Roethlisberger had been as clutch as anyone on the team in previous season, but he came up short in a lot of crucial situations this season.
It all started in the opener at Denver when the Steelers had the ball with the chance to win the game at the end. Roethlisberger threw an interception that was returned for a touchdown in a 31-19 loss.
The Steelers won three games as time expired or in overtime, but Roethlisberger only engineered one of those drives. He led the Steelers on a 64-yard drive that resulted in a 16-14 victory against the Philadelphia Eagles in Week 4 when Shaun Suisham made a field goal as time expired.
The other victories came against Kansas City in overtime after Lawrence Timmons set up a Suisham field goal with a long interception return. The offense did not take a snap in overtime.

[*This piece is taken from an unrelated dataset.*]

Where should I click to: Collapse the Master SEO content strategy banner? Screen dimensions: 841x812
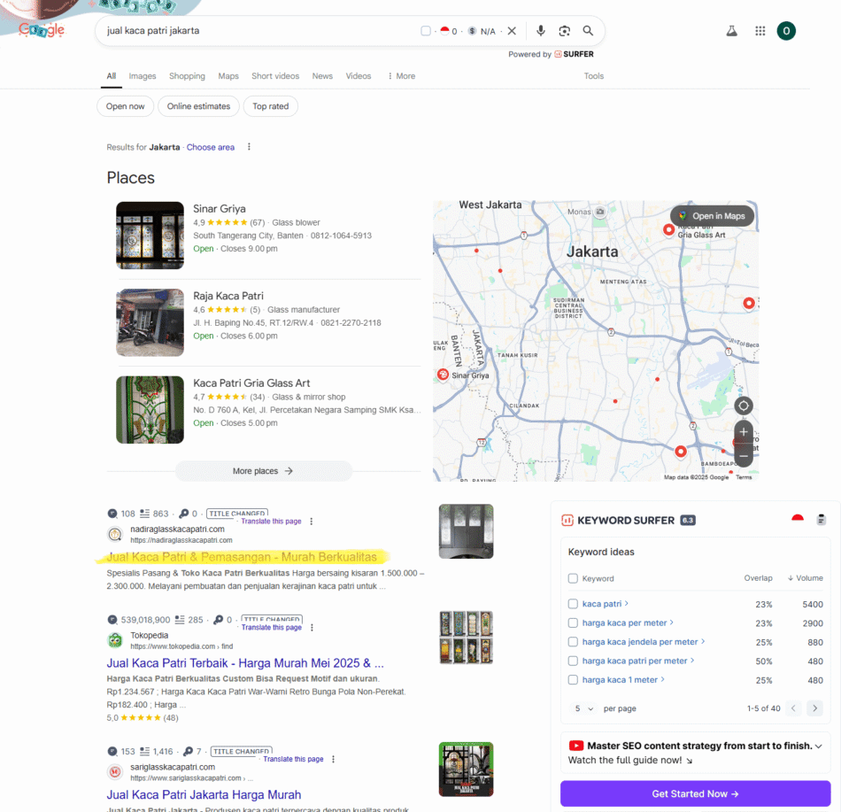(818, 746)
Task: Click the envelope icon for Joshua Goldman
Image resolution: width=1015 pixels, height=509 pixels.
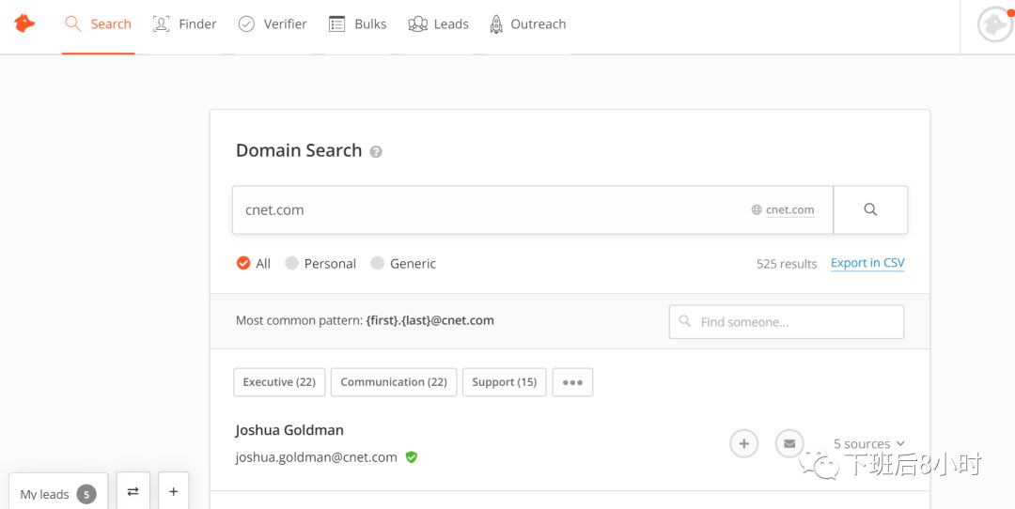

Roethlisberger left that game in the second quarter and did not return.
The next week at Baltimore reserve quarterback Charlie Batch engineered a late fourth-quarter drive that resulted in a Suisham field goal as time expired for a 13-10 victory.
"I feel as though the whole time since I've been here it's been the same way," Wallace said. "We never really blew people out. Since I've been here, it's been pretty much a field goal or touchdown will win a game. This year, it seemed like we were always on the short end of those field goals. There was only one or two times we didn't lose by a field goal. The ball didn't bounce our way. It just wasn't our year."
Four of the losses -- Oakland, Tennessee, Cleveland and San Diego -- came against teams that won't be in the playoffs. The list can grow to five next week if Dallas loses at Washington.
And after opening the season with four victories at Heinz Field, the Steelers dropped their past three there to the Ravens, Chargers and Bengals.
Linebacker Larry Foote said that doesn't happen to good teams.
"Good, championship teams, they protect their house and they win games that they're supposed to win," Foote said. "We were in it, but we just didn't have enough this year."